基金supported by a research grant(9278)from VILLUM FONDEN
文摘Blue mussels, Mytilus edulis , form dense beds of both commercial and ecological importance, and many attempts have been made to determine their filtration rate. The total time in which mussels actually utilise their filtration capacity in nature varies greatly, making in situ methods for filtration rate measurements relevant. Further, it is being debated to what extend filtration rates measured in the laboratory using cultivated algal cells may apply for mussels in nature. In the present study, we have used an open-top chamber setup in order to allow repeated in situ filtration rate measurements of M. edulis using ambient natural phytoplankton and free-living bacteria.
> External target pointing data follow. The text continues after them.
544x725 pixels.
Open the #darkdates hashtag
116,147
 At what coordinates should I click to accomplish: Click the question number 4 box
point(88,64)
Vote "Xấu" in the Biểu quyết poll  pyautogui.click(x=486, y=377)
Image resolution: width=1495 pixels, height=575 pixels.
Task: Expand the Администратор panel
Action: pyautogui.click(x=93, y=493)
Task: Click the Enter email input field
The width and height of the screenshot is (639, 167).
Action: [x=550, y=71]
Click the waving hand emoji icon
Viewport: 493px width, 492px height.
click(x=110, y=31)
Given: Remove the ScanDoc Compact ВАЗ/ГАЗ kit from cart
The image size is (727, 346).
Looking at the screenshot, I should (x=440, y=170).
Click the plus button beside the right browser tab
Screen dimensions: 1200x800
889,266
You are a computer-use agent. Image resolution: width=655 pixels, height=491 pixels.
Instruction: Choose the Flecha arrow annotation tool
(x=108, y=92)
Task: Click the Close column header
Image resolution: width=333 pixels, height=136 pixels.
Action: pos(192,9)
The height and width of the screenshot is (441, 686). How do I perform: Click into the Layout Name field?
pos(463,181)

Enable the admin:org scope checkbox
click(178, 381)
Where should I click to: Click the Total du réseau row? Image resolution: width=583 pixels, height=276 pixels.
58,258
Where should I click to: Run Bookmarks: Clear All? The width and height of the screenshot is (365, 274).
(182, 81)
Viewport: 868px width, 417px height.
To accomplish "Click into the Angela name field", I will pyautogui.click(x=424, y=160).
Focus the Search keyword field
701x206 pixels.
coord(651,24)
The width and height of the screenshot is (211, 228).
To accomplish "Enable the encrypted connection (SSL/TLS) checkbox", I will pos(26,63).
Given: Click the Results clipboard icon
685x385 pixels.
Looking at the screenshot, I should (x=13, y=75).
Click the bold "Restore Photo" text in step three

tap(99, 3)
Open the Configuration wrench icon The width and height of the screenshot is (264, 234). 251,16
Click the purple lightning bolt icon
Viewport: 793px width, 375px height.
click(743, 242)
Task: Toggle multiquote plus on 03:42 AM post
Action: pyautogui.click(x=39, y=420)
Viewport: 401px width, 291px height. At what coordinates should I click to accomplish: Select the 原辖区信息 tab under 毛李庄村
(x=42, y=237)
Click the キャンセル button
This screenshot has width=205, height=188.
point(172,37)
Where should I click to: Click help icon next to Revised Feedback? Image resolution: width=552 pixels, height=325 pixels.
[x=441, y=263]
We found that the in situ measured filtration rates are comparable to filtration rates obtained in laboratory studies using different methods and controlled diets of cultivated algal cells. Further, we found that the retention efficiency of free-living bacteria was between 22.2% and 29.9%, in good agreement with values from laboratory studies. Our findings support the assumption that mussels in nature tend to use their filtration capacity when the phytoplankton concentration is above a certain lower trigger level.